We call for concerted movement by EAC member states towards building health systems that work for everyone and are focused on integration of the investment priorities that are anchored within people centered governance for services delivery across sectors that are based at household and community level, thereby leaving no one behind. The slogans are: ‘Health is made at home and only repaired in health facilities when it breaks down’; ‘If it does not happen in the community, it does not happen in the nation’.

We recommend institutionalization of approaches focusing on Continuous Improvement of Quality of Health Care (CQI), improved Health Sector efficiency and Health Sector statistics and disaggregated data sets. We propose investment in building capacity for Quality Assurance including planning, facilitative supervision, coaching and mentorship. The use of locally generated research evidence to inform continuous performance improvement through solutions made with local population participation and ownership.

We advocate for institutionalization of regular reviews and updating of service and performance standards and accreditation of facilities in all member states. Investment in Centers of Excellence on this should be a priority.

We propose investment in health workforce planning, development and management in order to produce and retain the required skills sets of fit for purpose health workers, serving where they are most needed and to mitigate the challenge and threat posed by migration.

There is sufficient evidence to show that the return on investment in health is high.

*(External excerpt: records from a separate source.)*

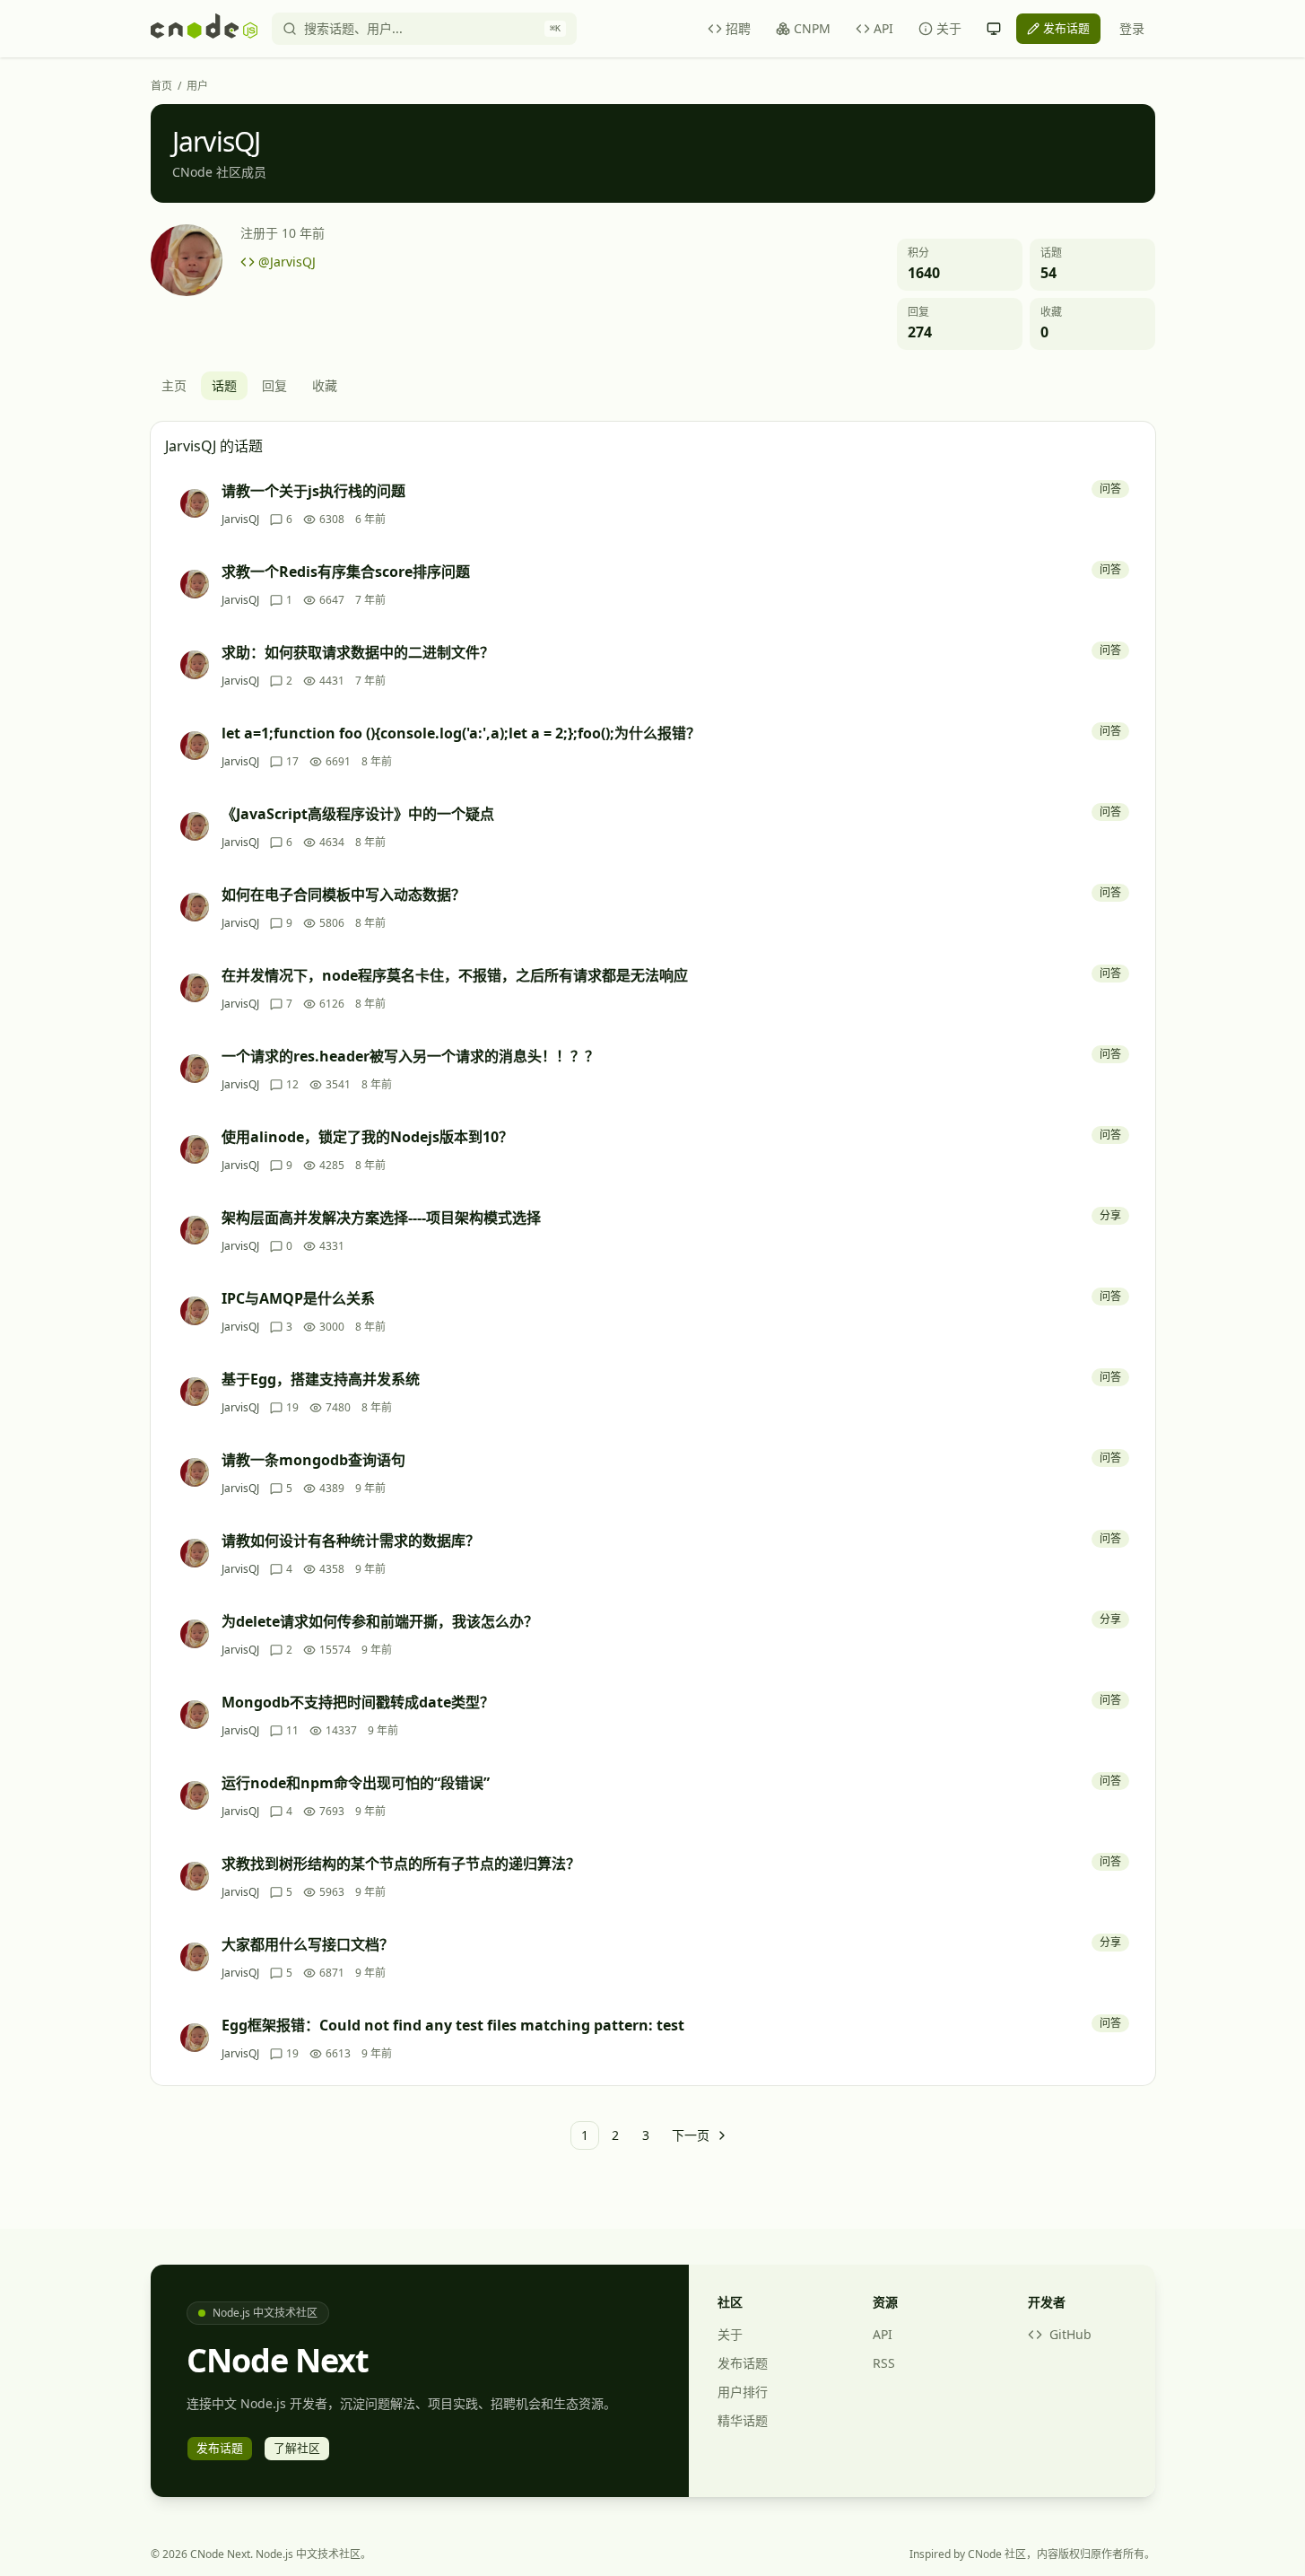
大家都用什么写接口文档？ (308, 1944)
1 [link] (584, 2135)
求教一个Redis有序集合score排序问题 (346, 571)
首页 (161, 86)
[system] (993, 28)
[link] (698, 2135)
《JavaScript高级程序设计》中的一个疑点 (358, 814)
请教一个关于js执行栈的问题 (313, 491)
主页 (174, 385)
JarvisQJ (240, 519)
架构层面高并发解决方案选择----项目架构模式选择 (381, 1217)
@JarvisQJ (287, 261)
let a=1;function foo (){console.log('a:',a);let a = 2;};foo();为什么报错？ (461, 733)
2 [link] (615, 2135)
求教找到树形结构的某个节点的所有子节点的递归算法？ (401, 1863)
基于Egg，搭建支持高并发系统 (321, 1379)
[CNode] (204, 29)
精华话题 (743, 2420)
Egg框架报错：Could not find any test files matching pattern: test (453, 2025)
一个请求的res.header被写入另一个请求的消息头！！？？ (410, 1056)
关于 (948, 28)
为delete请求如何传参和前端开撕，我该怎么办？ (380, 1621)
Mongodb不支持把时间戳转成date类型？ (358, 1702)
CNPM (812, 28)
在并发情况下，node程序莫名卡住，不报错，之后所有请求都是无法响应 (455, 975)
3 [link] (645, 2135)
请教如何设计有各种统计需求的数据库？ (351, 1540)
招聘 (738, 28)
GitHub (1070, 2334)
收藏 (324, 385)
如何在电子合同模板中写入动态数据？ (343, 894)
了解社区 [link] (297, 2448)
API (883, 28)
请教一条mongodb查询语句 (313, 1460)
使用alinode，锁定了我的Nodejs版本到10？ (367, 1137)
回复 (274, 385)
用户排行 (743, 2391)
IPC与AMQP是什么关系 (298, 1298)
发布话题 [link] (1066, 28)
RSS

EAC and African countries should allocate increased funding from domestic sources for health. Member states should commit to a minimum per capita annual expenditure on health. On top of this, flexible and growing well-managed approaches to pooled funding through multiple mechanisms should be supported. These include community health insurance schemes moving towards compulsory national health insurance in combination with optional private health insurance schemes.

Strong stewardship, leadership, management and governance will be required to achieve the aspirations of this investment agenda. This calls for political commitment, strong support from Techno-professionals and educated and informed demand from CSOs and communities. The investment needed to achieve this should be targeted at building leadership and governance capacity of governments at all levels, research institutions and CSOs.

I look forward to your comments and suggestions on promoting the leadership role of African techno-professionals in transforming investment approaches in health in our respective countries and the entire African region.